◆ **Problem requirements**
Starting at the line of the material that contains "Click the 5星 rating bar" and ending with the line that contains "[x=407, y=48]", set out those lines as a JSON list of strings, one string per line, omitting any blank lines.

◆ **Given records**
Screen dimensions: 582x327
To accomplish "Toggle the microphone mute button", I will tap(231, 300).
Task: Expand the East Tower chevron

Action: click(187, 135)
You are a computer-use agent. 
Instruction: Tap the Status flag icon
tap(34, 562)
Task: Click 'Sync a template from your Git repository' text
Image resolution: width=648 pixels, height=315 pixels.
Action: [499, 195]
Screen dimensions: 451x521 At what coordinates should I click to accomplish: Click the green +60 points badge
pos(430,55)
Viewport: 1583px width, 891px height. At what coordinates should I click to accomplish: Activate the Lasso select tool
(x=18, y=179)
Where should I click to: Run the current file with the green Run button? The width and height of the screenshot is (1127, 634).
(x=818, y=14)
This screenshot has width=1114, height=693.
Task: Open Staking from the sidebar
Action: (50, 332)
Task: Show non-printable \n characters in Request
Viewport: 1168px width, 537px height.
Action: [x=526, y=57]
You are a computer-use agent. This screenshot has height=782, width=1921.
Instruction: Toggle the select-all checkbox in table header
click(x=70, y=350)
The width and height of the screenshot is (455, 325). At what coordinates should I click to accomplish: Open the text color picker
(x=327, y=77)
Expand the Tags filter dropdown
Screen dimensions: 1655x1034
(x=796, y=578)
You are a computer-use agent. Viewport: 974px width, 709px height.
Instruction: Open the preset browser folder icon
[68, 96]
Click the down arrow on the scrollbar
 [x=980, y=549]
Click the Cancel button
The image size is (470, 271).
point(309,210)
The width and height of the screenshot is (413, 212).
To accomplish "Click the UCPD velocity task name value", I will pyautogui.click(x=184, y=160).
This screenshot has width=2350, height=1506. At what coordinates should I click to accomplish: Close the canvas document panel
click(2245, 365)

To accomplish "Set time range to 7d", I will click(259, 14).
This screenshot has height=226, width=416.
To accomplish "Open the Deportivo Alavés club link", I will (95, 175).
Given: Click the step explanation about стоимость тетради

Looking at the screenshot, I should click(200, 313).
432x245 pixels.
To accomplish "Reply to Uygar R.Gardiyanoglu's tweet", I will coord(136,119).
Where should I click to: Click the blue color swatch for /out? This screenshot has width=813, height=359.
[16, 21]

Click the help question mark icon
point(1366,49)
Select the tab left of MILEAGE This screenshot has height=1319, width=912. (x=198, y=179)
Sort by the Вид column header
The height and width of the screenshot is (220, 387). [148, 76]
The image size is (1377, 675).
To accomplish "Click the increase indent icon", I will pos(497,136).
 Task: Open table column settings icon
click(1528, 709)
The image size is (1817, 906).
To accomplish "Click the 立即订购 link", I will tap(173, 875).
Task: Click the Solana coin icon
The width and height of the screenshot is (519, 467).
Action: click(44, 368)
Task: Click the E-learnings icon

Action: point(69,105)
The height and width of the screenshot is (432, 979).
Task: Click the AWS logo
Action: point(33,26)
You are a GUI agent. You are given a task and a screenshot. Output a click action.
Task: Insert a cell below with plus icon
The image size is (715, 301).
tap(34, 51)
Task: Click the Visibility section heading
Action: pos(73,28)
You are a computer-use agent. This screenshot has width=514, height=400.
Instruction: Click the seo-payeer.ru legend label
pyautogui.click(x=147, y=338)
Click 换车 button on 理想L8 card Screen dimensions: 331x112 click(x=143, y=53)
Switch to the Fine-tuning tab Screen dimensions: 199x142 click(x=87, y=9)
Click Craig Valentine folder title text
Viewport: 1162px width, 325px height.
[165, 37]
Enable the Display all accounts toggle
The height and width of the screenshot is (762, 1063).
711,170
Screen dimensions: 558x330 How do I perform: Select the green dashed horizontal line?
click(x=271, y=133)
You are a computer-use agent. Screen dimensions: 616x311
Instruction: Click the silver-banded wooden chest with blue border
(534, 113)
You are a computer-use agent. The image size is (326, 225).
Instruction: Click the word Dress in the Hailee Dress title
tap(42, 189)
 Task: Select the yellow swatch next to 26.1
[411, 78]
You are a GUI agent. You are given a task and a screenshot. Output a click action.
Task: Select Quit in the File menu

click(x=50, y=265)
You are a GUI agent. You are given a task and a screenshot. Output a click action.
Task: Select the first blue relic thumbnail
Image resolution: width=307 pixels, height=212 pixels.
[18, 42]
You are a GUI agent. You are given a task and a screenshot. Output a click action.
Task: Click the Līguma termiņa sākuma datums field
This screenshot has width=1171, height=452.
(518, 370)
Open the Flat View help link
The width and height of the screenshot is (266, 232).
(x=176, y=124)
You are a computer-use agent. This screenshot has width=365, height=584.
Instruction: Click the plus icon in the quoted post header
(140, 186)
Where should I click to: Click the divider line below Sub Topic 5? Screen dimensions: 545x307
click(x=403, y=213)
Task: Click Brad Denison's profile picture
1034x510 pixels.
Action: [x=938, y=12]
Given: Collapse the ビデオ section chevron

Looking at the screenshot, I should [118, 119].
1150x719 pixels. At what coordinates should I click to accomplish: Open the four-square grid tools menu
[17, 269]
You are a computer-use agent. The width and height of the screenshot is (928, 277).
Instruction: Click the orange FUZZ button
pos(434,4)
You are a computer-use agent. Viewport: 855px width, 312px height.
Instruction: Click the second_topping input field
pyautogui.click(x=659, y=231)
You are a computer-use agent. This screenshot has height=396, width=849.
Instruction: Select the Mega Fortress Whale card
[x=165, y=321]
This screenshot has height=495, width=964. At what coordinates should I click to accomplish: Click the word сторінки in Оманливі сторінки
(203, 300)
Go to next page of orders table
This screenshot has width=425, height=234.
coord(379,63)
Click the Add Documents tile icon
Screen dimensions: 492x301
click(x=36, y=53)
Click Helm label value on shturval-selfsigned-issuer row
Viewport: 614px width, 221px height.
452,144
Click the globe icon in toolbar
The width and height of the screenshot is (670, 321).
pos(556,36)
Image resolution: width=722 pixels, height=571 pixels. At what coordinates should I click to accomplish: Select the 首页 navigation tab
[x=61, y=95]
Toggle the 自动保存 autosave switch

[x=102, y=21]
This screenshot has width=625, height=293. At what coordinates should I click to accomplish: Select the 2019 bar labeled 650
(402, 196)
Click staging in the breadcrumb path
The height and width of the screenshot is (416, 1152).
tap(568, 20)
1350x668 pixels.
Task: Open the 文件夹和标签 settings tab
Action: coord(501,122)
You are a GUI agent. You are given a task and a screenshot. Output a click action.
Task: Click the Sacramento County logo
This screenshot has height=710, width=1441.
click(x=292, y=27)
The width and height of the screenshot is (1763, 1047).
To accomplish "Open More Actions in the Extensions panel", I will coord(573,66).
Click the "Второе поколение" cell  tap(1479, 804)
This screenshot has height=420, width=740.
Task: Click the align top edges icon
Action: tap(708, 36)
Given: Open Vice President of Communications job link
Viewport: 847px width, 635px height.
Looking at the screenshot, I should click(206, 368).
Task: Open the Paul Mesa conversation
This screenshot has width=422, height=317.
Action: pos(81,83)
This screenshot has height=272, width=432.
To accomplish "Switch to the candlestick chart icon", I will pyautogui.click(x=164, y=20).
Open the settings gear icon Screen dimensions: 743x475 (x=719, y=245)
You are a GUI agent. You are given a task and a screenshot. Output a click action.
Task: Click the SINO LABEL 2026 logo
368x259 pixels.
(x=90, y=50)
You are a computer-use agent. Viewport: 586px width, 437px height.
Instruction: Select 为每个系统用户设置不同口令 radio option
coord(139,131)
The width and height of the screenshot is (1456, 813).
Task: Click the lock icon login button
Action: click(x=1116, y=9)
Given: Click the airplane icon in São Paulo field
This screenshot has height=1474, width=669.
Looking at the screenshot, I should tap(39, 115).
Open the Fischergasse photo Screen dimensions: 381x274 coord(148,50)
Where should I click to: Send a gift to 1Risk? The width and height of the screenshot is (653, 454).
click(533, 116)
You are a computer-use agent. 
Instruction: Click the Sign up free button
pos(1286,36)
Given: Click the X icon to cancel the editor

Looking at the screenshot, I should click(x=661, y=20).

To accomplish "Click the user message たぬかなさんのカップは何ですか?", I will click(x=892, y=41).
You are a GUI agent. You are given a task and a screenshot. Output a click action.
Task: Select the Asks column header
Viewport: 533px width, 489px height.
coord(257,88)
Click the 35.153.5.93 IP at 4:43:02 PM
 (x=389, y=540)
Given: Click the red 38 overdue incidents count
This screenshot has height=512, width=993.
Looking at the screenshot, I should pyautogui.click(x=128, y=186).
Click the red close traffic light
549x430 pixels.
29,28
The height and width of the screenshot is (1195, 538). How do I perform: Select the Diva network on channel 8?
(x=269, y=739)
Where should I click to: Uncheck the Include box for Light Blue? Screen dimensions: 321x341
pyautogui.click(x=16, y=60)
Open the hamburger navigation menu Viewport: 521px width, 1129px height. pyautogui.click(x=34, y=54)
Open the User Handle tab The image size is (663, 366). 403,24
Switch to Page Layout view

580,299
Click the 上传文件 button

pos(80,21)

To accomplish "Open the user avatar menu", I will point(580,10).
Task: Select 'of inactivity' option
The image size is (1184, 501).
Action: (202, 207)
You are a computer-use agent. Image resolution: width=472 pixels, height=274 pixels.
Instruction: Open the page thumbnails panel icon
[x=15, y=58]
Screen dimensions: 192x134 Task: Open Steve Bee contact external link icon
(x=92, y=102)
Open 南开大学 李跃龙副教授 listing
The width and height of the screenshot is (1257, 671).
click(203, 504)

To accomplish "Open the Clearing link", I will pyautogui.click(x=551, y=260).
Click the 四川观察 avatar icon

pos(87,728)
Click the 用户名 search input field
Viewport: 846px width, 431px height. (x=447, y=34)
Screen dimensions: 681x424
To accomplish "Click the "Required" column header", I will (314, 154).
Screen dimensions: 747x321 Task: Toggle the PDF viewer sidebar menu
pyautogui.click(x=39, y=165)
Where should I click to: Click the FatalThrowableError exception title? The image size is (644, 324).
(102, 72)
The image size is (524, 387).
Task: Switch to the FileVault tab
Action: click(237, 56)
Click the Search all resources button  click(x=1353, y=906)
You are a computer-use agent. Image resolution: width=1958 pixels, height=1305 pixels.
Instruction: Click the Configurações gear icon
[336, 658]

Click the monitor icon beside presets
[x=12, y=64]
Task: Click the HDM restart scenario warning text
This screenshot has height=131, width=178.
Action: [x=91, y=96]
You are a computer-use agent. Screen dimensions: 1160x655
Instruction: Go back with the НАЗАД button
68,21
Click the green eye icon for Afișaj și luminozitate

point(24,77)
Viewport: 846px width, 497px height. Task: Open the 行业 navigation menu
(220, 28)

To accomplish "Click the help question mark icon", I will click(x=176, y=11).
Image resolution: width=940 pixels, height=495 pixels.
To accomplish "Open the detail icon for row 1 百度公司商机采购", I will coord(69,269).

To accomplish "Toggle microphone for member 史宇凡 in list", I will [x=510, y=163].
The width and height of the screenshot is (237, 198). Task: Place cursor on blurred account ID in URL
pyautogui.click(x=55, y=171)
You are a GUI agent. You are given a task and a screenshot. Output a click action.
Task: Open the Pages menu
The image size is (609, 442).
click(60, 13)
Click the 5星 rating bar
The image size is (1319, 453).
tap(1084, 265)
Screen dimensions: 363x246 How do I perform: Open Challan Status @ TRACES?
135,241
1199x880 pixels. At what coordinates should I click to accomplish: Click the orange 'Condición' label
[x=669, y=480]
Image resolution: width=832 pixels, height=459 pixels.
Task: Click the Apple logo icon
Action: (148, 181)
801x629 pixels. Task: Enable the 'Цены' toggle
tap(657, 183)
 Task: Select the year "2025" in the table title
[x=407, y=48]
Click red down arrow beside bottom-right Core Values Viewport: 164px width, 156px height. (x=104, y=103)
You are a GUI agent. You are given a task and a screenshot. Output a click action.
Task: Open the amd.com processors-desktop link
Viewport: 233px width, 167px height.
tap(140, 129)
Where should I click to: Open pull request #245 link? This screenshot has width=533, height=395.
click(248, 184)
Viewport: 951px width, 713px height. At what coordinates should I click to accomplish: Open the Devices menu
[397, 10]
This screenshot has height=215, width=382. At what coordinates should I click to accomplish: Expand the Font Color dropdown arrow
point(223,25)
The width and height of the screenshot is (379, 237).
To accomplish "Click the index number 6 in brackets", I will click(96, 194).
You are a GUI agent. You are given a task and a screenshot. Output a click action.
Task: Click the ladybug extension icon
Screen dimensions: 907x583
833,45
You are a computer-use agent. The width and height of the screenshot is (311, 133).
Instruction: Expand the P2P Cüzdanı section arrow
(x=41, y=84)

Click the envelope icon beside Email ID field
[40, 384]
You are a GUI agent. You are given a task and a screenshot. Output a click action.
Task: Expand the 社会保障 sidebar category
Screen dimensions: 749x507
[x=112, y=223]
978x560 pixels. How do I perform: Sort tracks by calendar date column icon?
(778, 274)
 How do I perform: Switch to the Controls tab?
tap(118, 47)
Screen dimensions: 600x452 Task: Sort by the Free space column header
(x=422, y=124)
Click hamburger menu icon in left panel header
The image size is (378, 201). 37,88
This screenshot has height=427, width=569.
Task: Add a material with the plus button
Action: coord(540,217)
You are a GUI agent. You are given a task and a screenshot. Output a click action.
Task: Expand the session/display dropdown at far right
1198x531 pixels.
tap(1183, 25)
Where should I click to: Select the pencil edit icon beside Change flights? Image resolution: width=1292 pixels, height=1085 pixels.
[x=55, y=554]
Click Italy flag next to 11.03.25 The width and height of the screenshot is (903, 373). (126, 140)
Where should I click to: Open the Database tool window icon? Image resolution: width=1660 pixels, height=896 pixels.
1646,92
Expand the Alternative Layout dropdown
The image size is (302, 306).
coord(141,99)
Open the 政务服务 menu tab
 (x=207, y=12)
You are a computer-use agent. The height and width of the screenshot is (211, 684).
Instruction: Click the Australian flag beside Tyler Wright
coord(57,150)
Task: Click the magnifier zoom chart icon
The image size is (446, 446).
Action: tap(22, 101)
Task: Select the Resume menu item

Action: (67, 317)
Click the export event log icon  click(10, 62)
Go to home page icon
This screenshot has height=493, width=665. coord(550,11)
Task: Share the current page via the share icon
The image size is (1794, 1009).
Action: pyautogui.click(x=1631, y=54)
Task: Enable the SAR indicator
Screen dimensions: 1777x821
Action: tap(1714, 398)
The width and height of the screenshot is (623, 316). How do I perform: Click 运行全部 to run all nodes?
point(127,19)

◆ **Answer to this problem**
[
  "Click the 5星 rating bar",
  "The image size is (1319, 453).",
  "tap(1084, 265)",
  "Screen dimensions: 363x246 How do I perform: Open Challan Status @ TRACES?",
  "135,241",
  "1199x880 pixels. At what coordinates should I click to accomplish: Click the orange 'Condición' label",
  "[x=669, y=480]",
  "Image resolution: width=832 pixels, height=459 pixels.",
  "Task: Click the Apple logo icon",
  "Action: (148, 181)",
  "801x629 pixels. Task: Enable the 'Цены' toggle",
  "tap(657, 183)",
  " Task: Select the year \"2025\" in the table title",
  "[x=407, y=48]"
]